Dans cette localité de la côte Nord de l’île d’Hispaniola, j’ai vu le jour un après-midi d’été sous les feux des projecteurs au marché du bourg alors que ma mère s’apprêtait à liquider ses dernières denrées. J’étais le benjamin et l’unique garçon de ma fratrie de six filles. On pourrait comprendre combien j’étais choyé. En toute innocence j’ai gravi tous les échelons de la petite enfance dans ma famille bien trop modeste mais heureuse. On habitait un « lakou » clôturée de rideaux verdoyants témoins du calme et de l’harmonie qui en découlaient.

J’ai vu mon père se réveiller tous les matins à l’angélus pour pouvoir cocher une à une toutes les cases de ses devoirs familiaux. Apres avoir placé sa gazelle dans la savane où elle pourrait brouter de l’herbes fraiches, il lui tirait du lait qui nous servirait plus tard de déjeuner, ensuite il passait prendre un morceau pain, un timbale de café qu’il mettait dans son « makout » et longeait la colline jusqu’à sa plantation où ma mère le rejoignait un peu plus tard après notre départ pour l’école. Ils furent mes premiers modèles du sens du devoir et de sacrifices.

Le cœur joyeux, tous les matins je prenais ma route accompagnée de mes amis du quartier, dévalant les sentiers en direction de l’école communale qui fut notre institution scolaire.
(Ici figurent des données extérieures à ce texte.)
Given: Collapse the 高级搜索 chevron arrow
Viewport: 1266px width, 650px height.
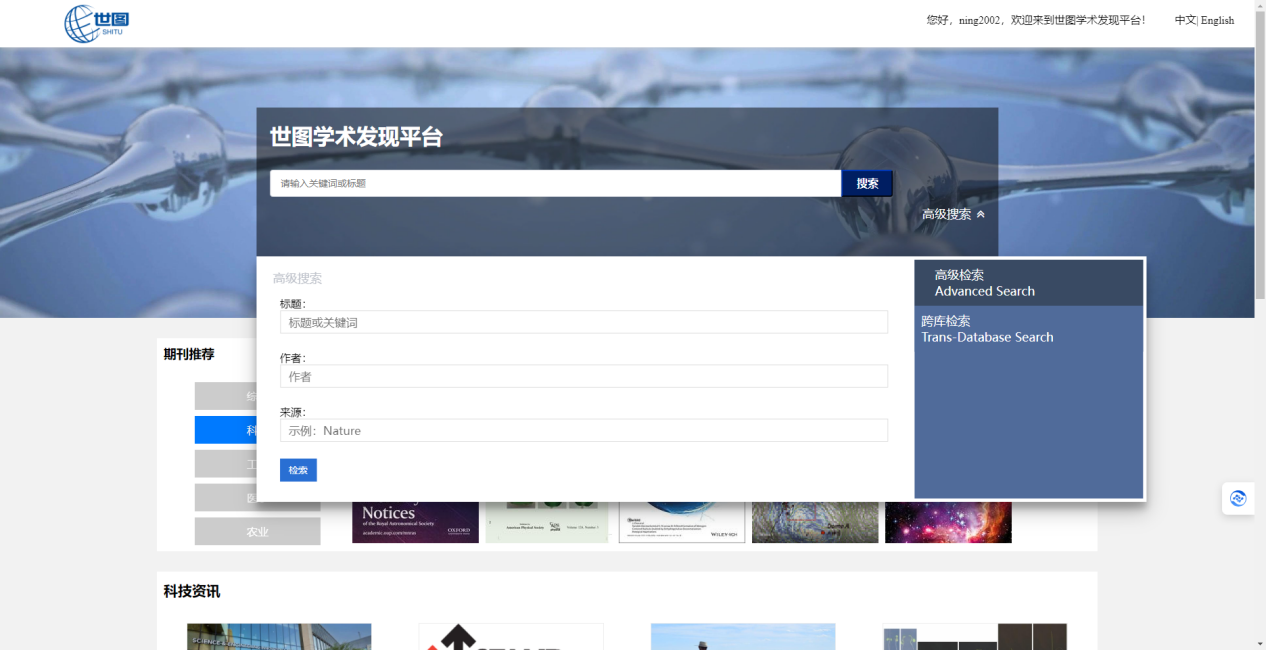Looking at the screenshot, I should (981, 214).
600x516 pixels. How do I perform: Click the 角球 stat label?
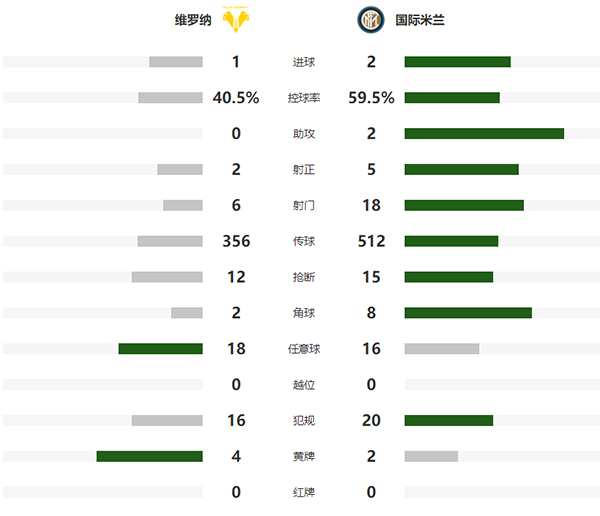click(302, 313)
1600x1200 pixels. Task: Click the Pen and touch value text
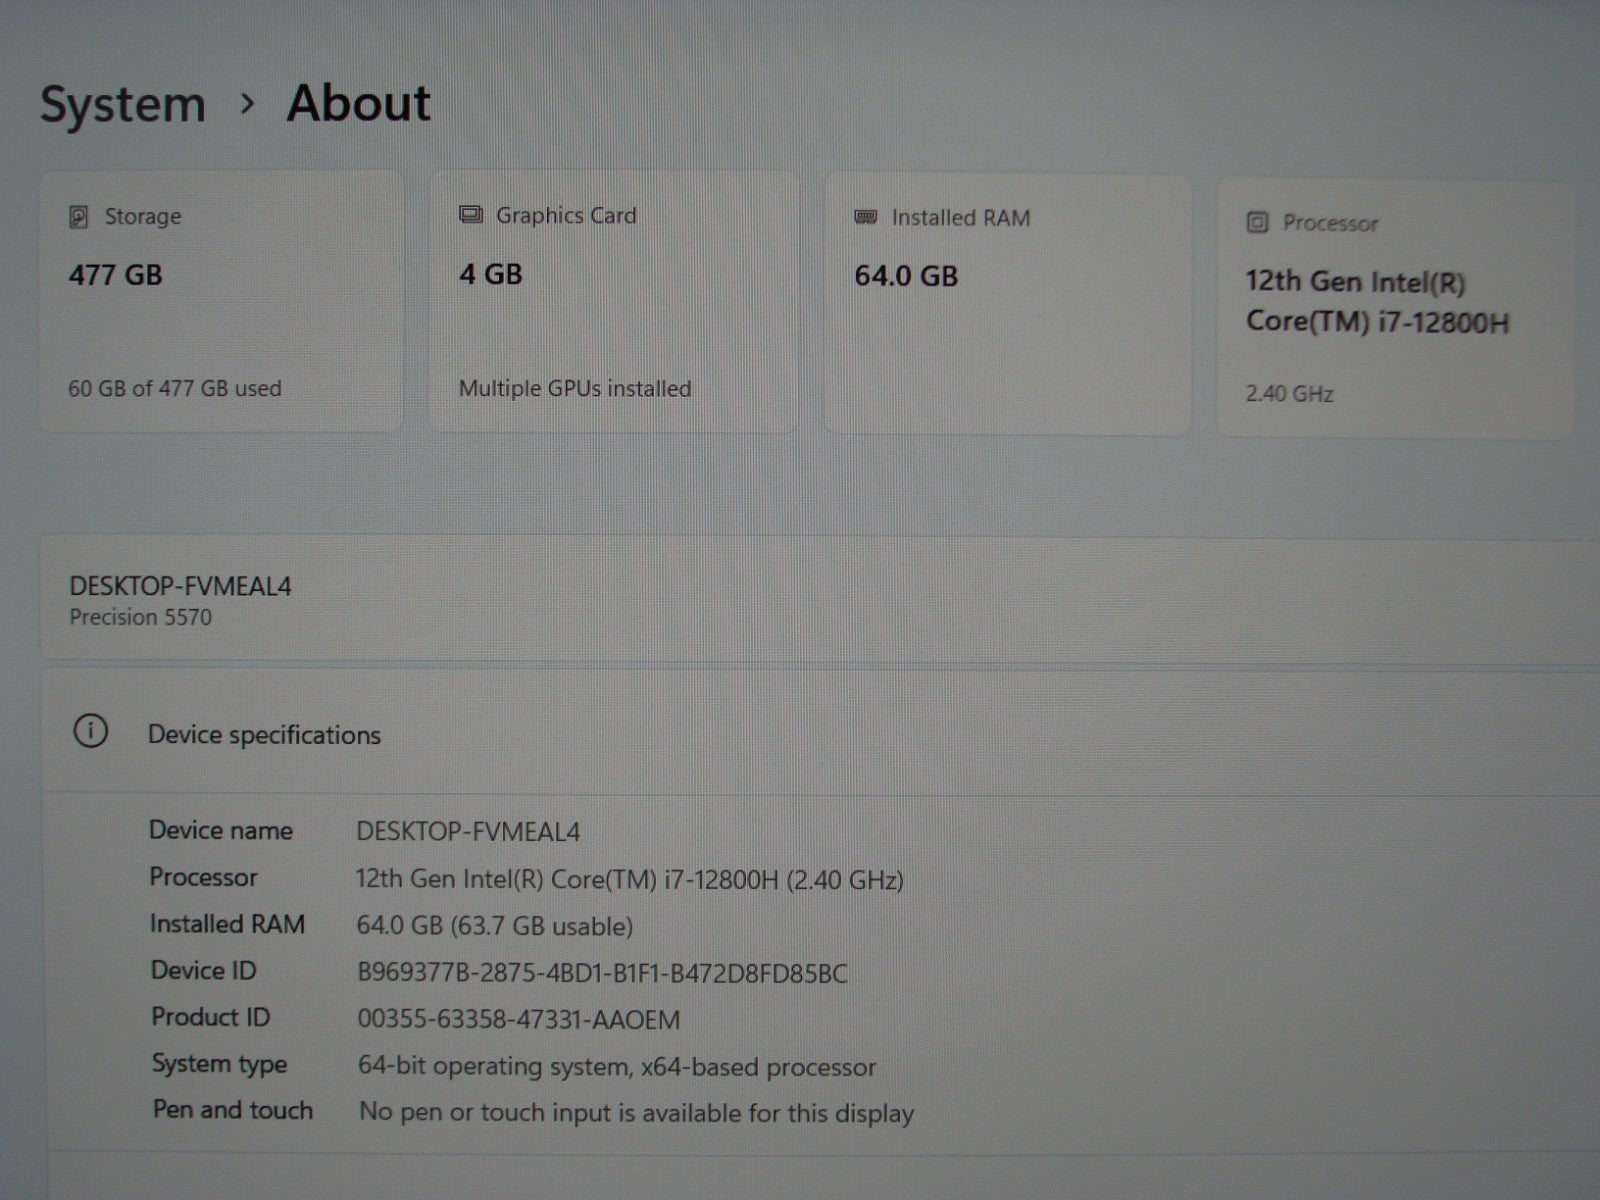click(636, 1113)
Je me remémore encore de mon institutrice du CE1, frôlant la quarantaine, de peau noire d’ébène, les cheveux crépus, avec ses verres de 5 cm de diamètre chacune jonchant le bout de son nez. Cette dame d’une sévérité palpable nous faisait mémoriser chaque mot de cet ouvrage d’instruction civique et morale « j’aime Haïti ». Livre dans lequel j’ai appris comment être un bon citoyen, et pourtant… A la mi-journée on faisait la queue à la cantine où l’on nous servait un menu diversifié selon le jour, le vendredi était mon jour de prédilection car dans l’assiette il y avait un morceau de poisson sèche et des patates douces. En fin d’après-midi le renvoi se faisait toujours par une sonnerie assourdissante et on pouvait assister à la vitesse de l’éclair mes camarades vidés les lieux comme si quelque part ils étaient enchainés.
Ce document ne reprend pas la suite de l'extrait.